Her glance was tender.

“I’m glad you missed me,” she said huskily.

Uneasily he realized he’d not had a moment, while he’d been away, to think up a plan whereby he could duck marrying Sandra but still at the same time not lose her. Been too busy, he told himself morosely, poking his nose into someone else’s trouble to worry about his own. He still had his tricky problem to solve…

Sandra was saying:

“By the way, what happened to the taxi driver? He seemed to be mixed up in it pretty well.”

“Yes, mysterious-like, wasn’t he?” Then suddenly Jimmy spoke in a hoarse gin-and-fog croak: “Shoved orf, ’e did, inter the night—modest sorter bloke.” And added the one inevitable monosyllable: “Yus!”

Sandra laughed delightedly.

“Oh, Jimmy, you really are heavenly! If only I could’ve seen you in that borrowed get-up, driving that taxi!”

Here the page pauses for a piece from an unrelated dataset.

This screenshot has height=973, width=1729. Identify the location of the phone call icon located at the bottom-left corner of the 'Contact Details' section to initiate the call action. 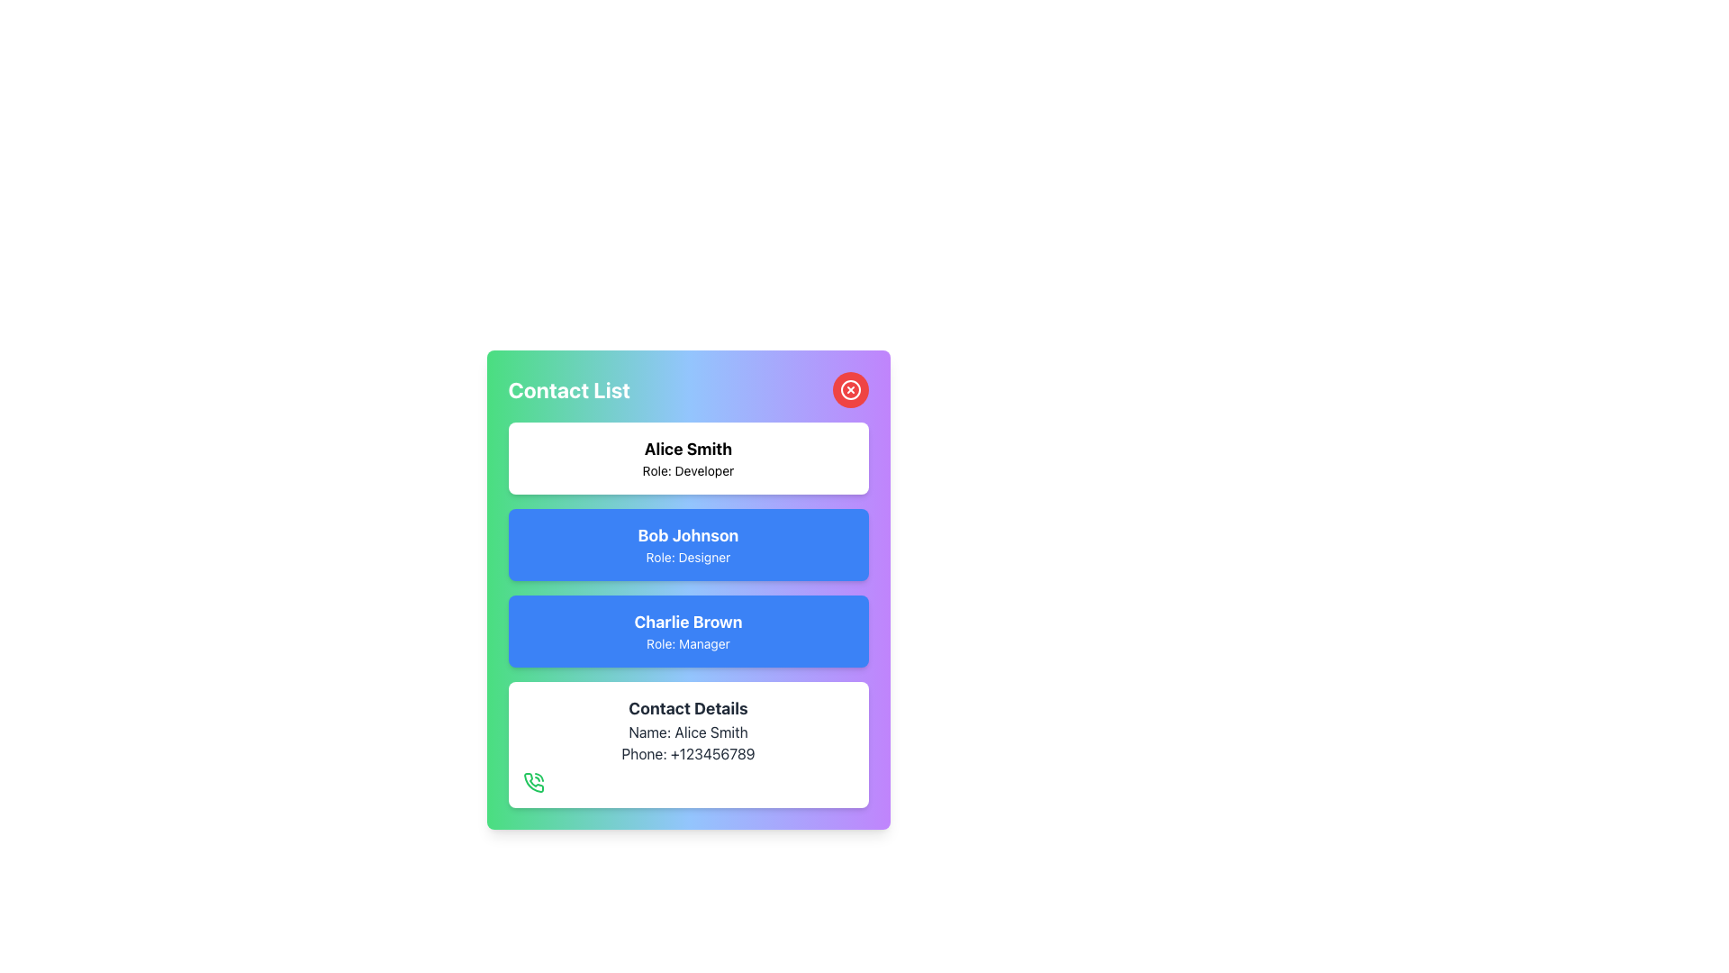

He joined in her amusement. He thought no woman could laugh so attractively as she did. Perhaps, after all, being married to her wouldn’t be such a tie? She really was so lovely, so deliciously desirable. They’d have wonderful times together.

He leaned forward impulsively.

“Darling.”

“Yes. Jimmy?”

“Darling…,” and then grinned, as involuntarily it seemed his voice took on a gin-and-fog croak: “Wot abaht another drink? Yus?”